Of the 31 tech hubs, 11 also received strategy development grants, according to the EDA’s list of award recipients; the Richmond-based pharmaceutical group was not among them. Another 18 consortia were awarded grants but not tech hub designations — the New River Valley/Danville group fell into this category, although it had applied for both a grant and a tech hub designation.
An EDA spokesperson said strategy development grant requests generally were for $400,000 to $500,000.
Groups that only received strategy development grants are not eligible for the program’s second phase but can use the grant money to “further mature their plans” and could eventually become tech hub designees eligible for possible future rounds of Tech Hubs program funding, according to the EDA.
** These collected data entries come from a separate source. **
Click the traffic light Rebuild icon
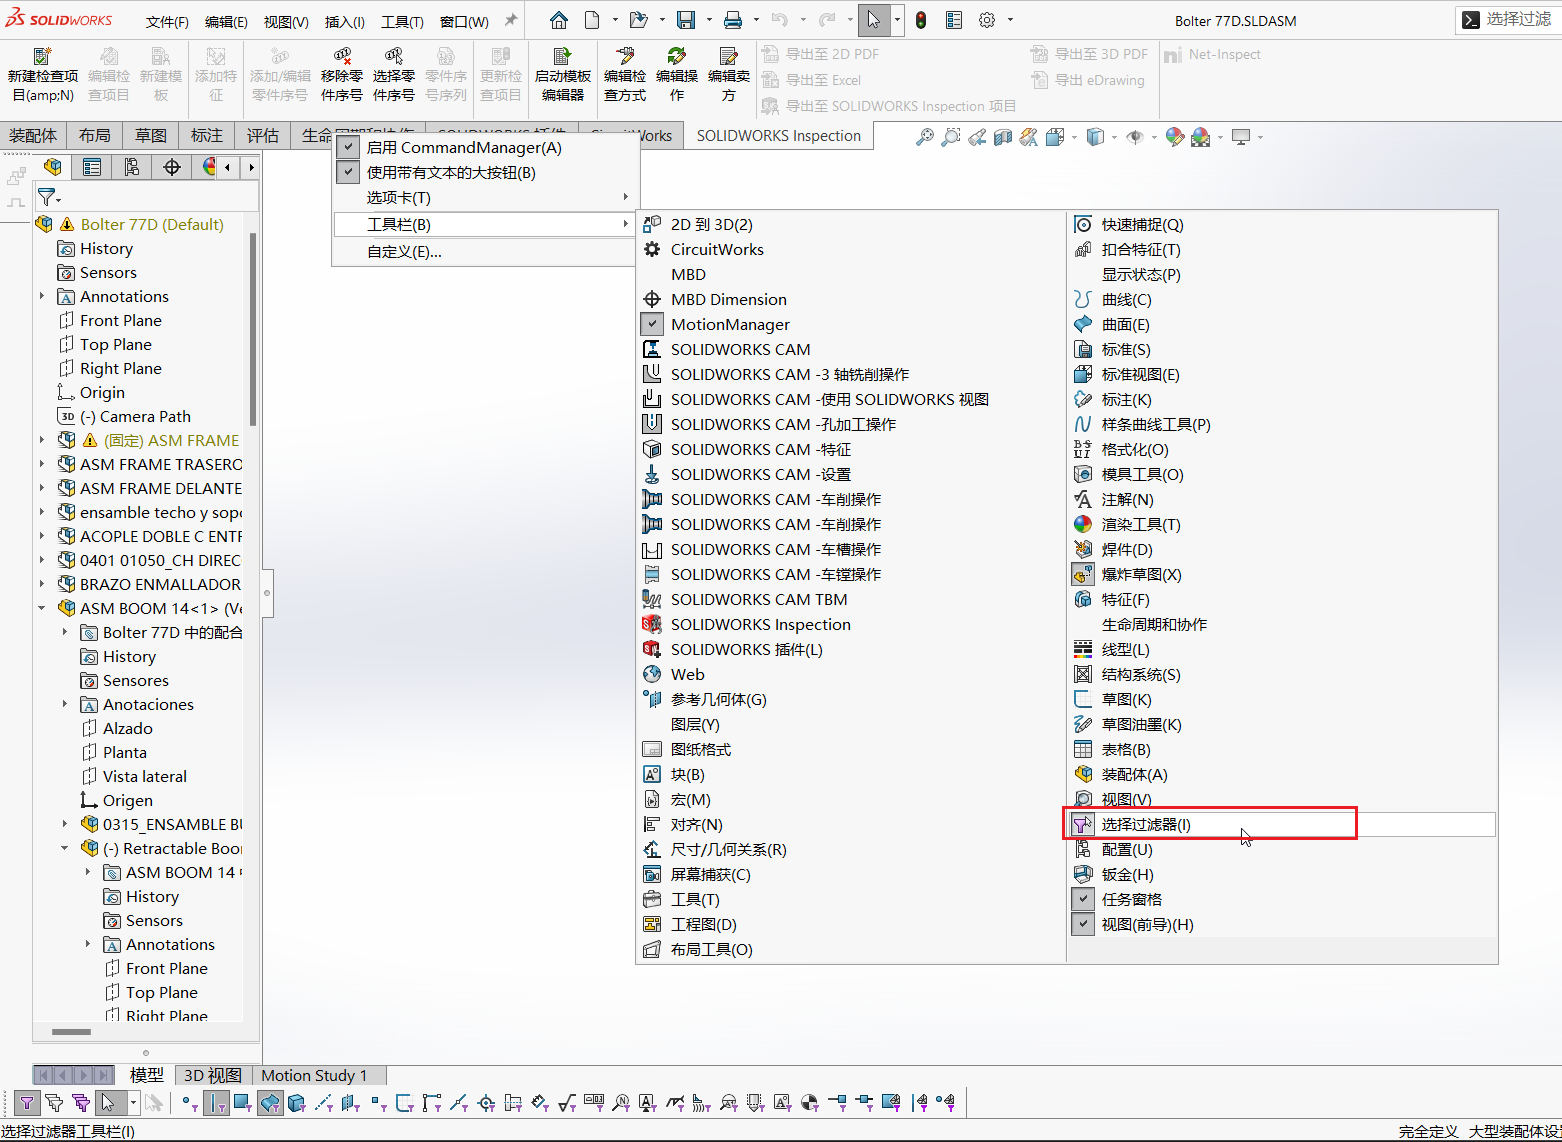This screenshot has width=1562, height=1142. point(920,20)
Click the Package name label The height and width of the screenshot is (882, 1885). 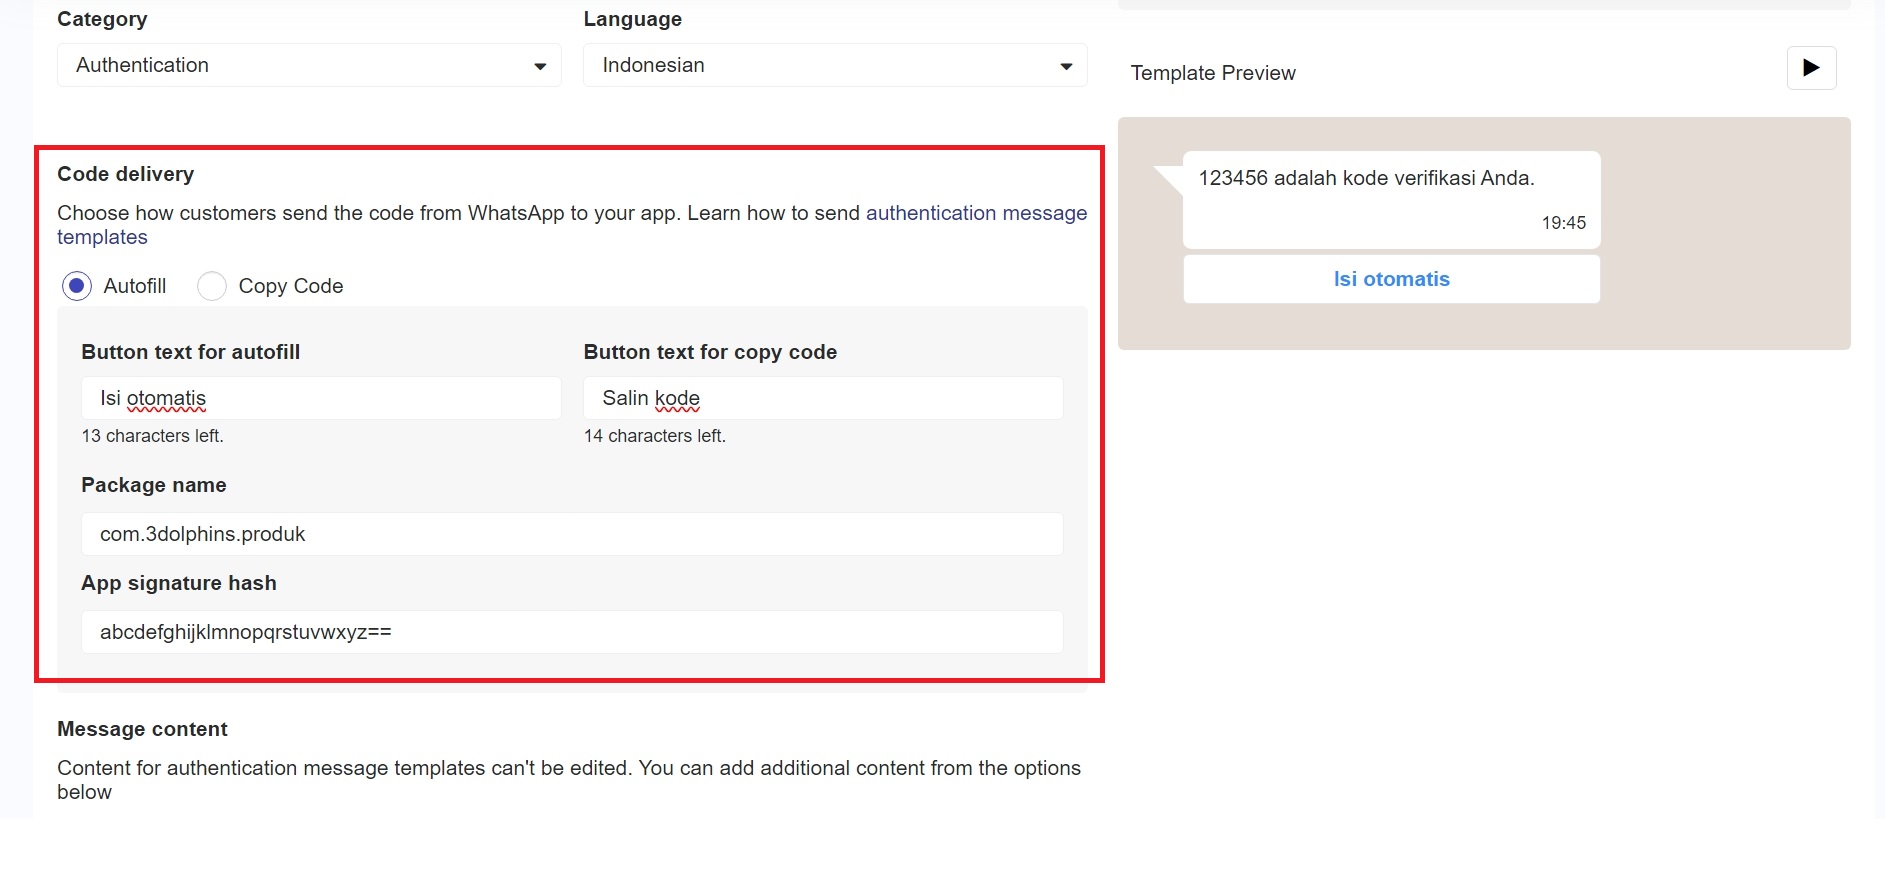(x=154, y=485)
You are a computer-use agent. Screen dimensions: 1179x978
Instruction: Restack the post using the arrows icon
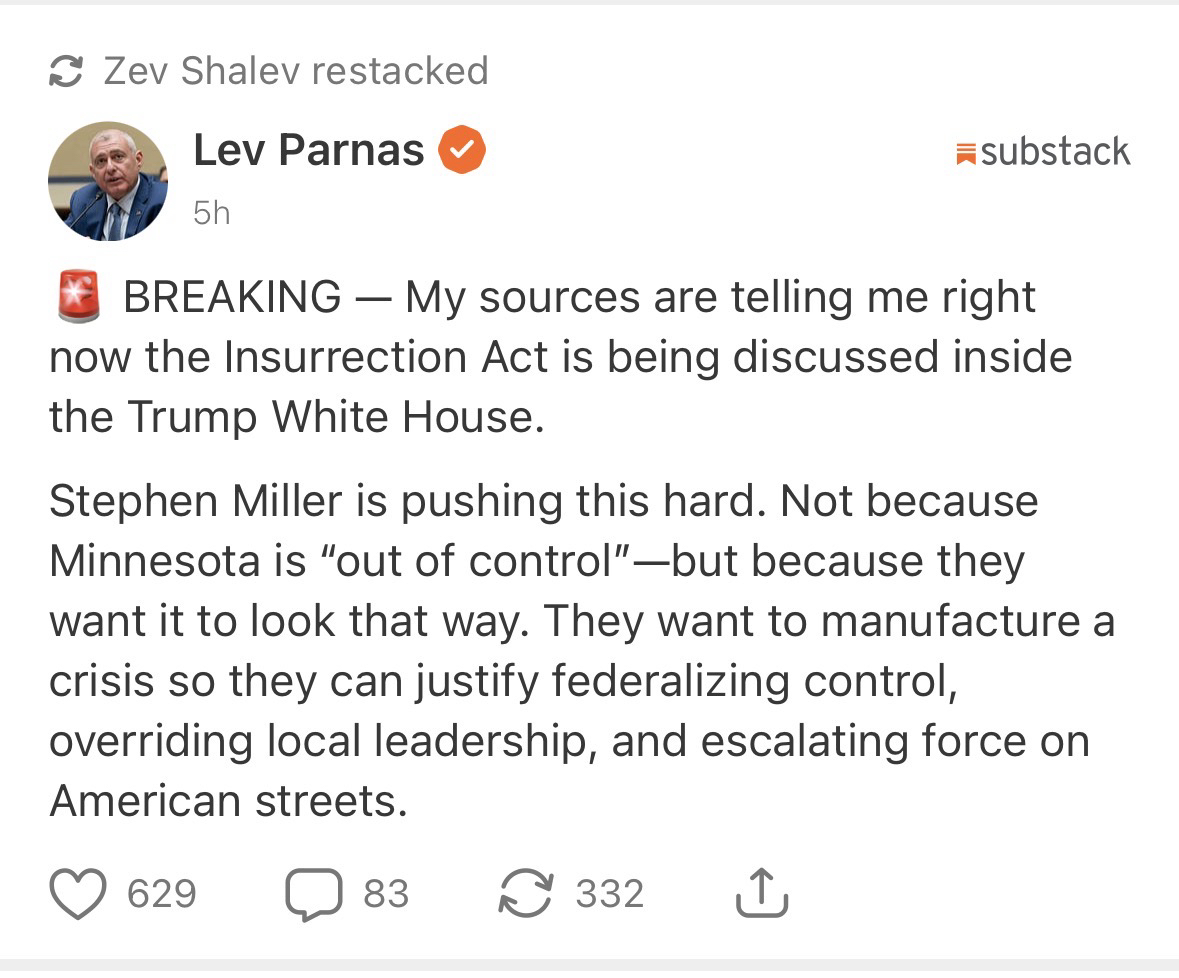[x=526, y=893]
In its 2024 budget request to Congress, the Biden administration sought another $4 billion in Tech Hub funding over the next several years, but Congress has yet to approve a full-year budget. Last year’s CHIPS and Science Act authorized the program at $10 billion; the EDA has so far received $500 million.
In a statement, Gov. Glenn Youngkin said the pharmaceutical manufacturing tech hub designation “supports our plan to bolster this critical technology ecosystem and will build on the success of the Petersburg community to become a global leader in the pharmaceutical field.”
“Becoming an internationally competitive high-tech hub for pharmaceuticals will provide lasting and resilient economic development to the residents of Petersburg and the Commonwealth of Virginia,” Youngkin said.
Virginia Economic Development Partnership President and CEO Jason El Koubi said in a statement to Cardinal News that the tech hub designation for pharmaceuticals is “incredible reinforcement of the Richmond-Petersburg region’s potential to be a global innovation center for pharmaceutical manufacturing.”
El Koubi congratulated the New River Valley/Danville group for the collaborative effort that earned it the strategy development grant.
“These recognitions confirm that Virginia has the capacity to supercharge this industry in the U.S. and be a player on the global stage with the help of the Tech Hubs program,” El Koubi said.
Virginia-based applications that did not make the cut Monday include two proposals aimed at growing the nuclear industry in Lynchburg and Southwest Virginia, a Hampton-Roads based consortium focused on autonomous systems and a Richmond-based group centered on artificial intelligence.
A Bluefield, West Virginia-based partnership that includes part of Southwest Virginia and seeks to further develop an industry around carbon-composite materials manufacturing also did not make the EDA’s list.